Riley's advising BankBoston clients to shovel 20 percent of their interests internationally, but only into well-diversified, established mutual funds. Just 3 percent of the investment should be in emerging markets, and that's only if the investor's got a stomach of steel.

Terry Sandven, director of the portfolio strategy group for Piper Jaffray, recommended small investors who have years for their 401Ks to mature put close to 30 percent of their investments in international funds.

"Studies show a diversified portfolio that contains international investments will outperform," Sandven said. "We think there's great opportunity."

But only investors who like playing Russian roulette should pile short-term cash reserves into international markets. Otherwise, the chips should e laid down by people who don't mind keeping them there for a few years, money managers said.

"You need to give yourself three to four to five years," Sandven recommended. "The near-term visibility just isn't there."

However, one overseas manager adamantly opposed individual investors dabbling into emerging markets, arguing any investor could take a bullet putting money in unstable world investments. Jeff Hooke, director of Emerging Markets Partnership firm in Washington, D.C., said emerging markets have already lost so many people so much money they should only be left up to Wall Street's big boys.

And even they can't handle markets that "have a lot of inside trading and much more of a casino feel."

"There's no way you can recover in your retirement portfolio an 80 percent loss," he said. "It's embarrassing for the mutual funds like Fidelity and T. Rowe Price to even say something like that. They've lost investors billions and billion of dollars."
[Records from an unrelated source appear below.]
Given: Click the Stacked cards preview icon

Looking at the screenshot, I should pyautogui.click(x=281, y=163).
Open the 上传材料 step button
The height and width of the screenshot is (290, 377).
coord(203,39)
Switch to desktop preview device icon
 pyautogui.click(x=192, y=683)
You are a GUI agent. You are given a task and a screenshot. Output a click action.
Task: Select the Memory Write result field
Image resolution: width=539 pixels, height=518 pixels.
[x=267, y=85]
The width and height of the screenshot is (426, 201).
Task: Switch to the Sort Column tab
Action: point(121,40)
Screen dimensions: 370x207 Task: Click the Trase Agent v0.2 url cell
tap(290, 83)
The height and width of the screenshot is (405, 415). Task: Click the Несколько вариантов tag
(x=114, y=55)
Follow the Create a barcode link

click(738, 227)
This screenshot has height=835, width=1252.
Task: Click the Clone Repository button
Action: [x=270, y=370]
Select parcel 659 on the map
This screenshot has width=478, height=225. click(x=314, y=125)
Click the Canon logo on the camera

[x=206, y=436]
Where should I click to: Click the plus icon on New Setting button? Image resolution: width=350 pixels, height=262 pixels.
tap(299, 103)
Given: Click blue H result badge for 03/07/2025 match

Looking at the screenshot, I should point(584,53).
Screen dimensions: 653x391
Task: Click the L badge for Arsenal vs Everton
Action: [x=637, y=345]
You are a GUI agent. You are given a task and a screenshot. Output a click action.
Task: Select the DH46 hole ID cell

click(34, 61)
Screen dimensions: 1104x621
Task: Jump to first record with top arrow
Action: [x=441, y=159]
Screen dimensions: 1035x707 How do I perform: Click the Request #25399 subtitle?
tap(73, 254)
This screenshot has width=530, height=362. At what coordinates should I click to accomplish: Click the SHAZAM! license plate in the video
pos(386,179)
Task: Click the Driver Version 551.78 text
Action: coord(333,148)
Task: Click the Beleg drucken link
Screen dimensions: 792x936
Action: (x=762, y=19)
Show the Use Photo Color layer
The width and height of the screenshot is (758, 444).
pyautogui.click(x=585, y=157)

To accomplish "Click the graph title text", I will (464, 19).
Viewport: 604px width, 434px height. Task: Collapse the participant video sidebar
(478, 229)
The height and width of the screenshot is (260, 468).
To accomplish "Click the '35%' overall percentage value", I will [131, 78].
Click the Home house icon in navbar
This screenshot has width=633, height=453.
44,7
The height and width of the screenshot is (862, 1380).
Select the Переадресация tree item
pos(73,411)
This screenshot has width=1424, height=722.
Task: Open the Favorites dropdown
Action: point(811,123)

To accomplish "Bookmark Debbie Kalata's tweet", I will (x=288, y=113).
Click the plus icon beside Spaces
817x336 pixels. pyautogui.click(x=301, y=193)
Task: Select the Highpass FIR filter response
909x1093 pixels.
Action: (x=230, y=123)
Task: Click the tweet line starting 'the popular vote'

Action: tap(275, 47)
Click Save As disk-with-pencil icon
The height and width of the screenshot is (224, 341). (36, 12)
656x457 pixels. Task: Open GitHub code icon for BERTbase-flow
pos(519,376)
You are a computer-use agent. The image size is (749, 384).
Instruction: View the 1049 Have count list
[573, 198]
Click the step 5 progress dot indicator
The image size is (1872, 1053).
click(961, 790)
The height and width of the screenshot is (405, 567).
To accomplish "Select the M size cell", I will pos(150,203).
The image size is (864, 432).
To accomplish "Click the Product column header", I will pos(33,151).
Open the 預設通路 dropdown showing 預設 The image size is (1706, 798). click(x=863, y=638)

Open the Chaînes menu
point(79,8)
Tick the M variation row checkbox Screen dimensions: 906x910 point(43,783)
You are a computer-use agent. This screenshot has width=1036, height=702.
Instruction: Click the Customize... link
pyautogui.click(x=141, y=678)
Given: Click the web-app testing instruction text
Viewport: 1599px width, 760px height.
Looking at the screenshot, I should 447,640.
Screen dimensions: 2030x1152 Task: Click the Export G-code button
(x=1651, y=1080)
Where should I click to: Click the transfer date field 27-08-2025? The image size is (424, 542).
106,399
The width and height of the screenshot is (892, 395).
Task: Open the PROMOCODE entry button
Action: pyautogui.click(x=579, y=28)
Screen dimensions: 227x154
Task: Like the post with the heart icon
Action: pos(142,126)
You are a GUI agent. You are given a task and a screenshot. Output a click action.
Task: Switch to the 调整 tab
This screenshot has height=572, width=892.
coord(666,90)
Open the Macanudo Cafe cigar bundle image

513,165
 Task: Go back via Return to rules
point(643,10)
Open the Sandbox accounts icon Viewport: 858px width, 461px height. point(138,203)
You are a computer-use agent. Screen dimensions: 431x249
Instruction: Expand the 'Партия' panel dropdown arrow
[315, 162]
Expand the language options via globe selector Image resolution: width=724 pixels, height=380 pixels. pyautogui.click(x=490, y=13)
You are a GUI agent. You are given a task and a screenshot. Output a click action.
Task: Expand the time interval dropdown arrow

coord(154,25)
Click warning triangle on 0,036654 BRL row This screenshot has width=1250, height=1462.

"I think for the average, individual investor, the emerging market's not a good place to put your money," Hooke said. "Period."

His description of "emerging markets" fits the mold of many on Wall Street. Emerging markets encompass about 70 percent of the planet, knocking out only North America, Western Europe, Japan and Australia.

European countries are "much sounder investments," Hooke contended. "They don't lurch from one crisis to another."

"For those bottom-fishers .. Japan might be an interesting bet," he said. But while Hooke may think he's far off Wall Street's path, many others following world markets agree with his tactics.

Riley argued it's vital that the funds invest in a number of different countries, measuring risky regions like Latin America and Asia with settled ones like Europe.

"Making a country bet in this kind of environment is almost as dangerous as making a one or two stock bet," Riley said.

But gamblers might be tempted by Alexei Izyumov's tastes of Russia. Izyumov, director of the Center for Emerging Market Economies at the University of Louisville, contended Russian stocks have been beaten down so badly that a lot of the big caps suddenly look sweet.

Izyumov said Russia's largest wireless telecom company, Vimpel Telecom (VIP), is trading at less than two times earnings, making its price downright cheap. The stock's high for the year was 59 7/16, which it reached in early May; on Friday, it traded up 1 7/16 to 7 3/8.

Another is Gazprom, which Izyumov said controls one-third of the world's natural gas reserves and supplies natural gas to Russia and Europe. He said the company's potential valuation is more than $500 billion, or twice the size of Microsoft.

"I tend to think investors have to consider going back to their drawing boards and invest for buying opportunities in those markets, not waiting for everything to settle down," Izyumov said "Those bargains might not repeat themselves in some of those countries any time soon."